Abstract

Objective: The associations of inflammation and immunity of host lead to higher mortality in both community-acquired and hospital-acquired pneumonia patients. Therefore, several inflammatory and immunological biomarkers are essential for diagnosis, prognosis, and survival. Among these inflammatory markers, such as older age, and higher blood urea nitrogen, creatinine, procalcitonin and C-reactive protein, and lower albumin levels have been shown to have strong correlations with worse outcomes and high mortality, especially in community-acquired pneumonia patients. In this study, we investigated the correlation between several biochemical markers, which are mostly involved in inflammation, and mortality in not only community-acquired but also hospital-acquired pneumonia patients. Material and Methods: This was a retrospective study of hospitalized community-acquired and hospital-acquired pneumonia patients in a third degree university hospital.

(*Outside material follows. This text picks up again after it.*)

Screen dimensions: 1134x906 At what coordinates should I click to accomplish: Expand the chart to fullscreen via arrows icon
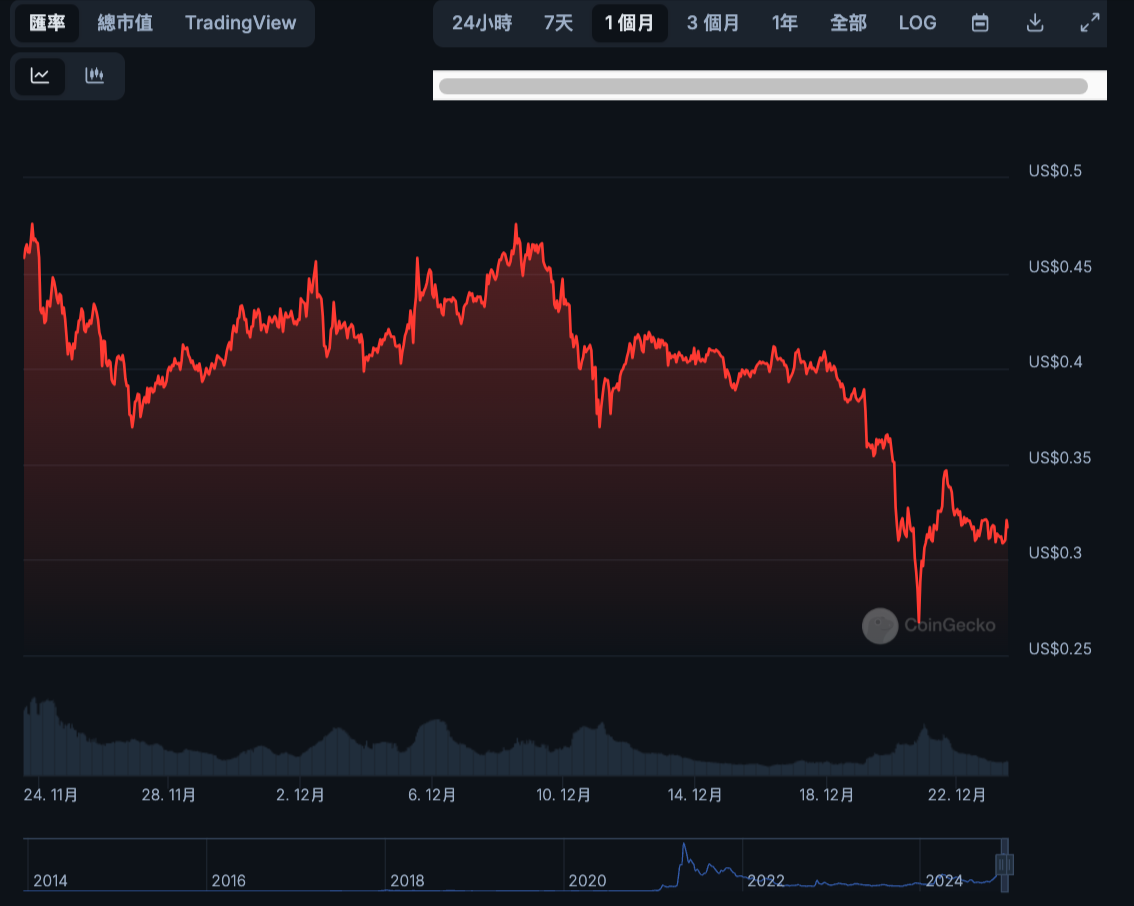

In their initial blood tests (also used for diagnosis), blood urea nitrogen, creatinine, procalcitonin, C-reactive protein and albumin levels, and white blood cell, lymphocyte, neutrophil, platelet and erythrocyte counts, red blood cell distribution width and hemoglobin levels were measured. The outcome variable was mortality at 30 days. Statistical analysis included univariate comparisons of continuous variables between deceased and survivor groups, subject to mortality analysis and logistic regression in both community-acquired and hospital-acquired pneumonia patients. Results: 272 hospitalized community-acquired and 80 hospital-acquired pneumonia patients were included. Patients who died during follow-up had older age and higher levels of procalcitonin, blood urea nitrogen, creatinine, and red blood cell distribution width in community-acquired pneumonia group. Remarkably, logistic regression analysis showed a significant relationship between creatinine and mortality, regardless of age, severity of community-acquired pneumonia and comorbidities. Creatinine is a strong independent prognostic factor, subject to mortality in community-acquired pneumonia group. Conclusions: Older age, higher procalcitonin, blood urea nitrogen, creatinine and red blood cell distribution width levels are significant biomarkers for prediction of higher mortality in hospitalized community-acquired pneumonia patients.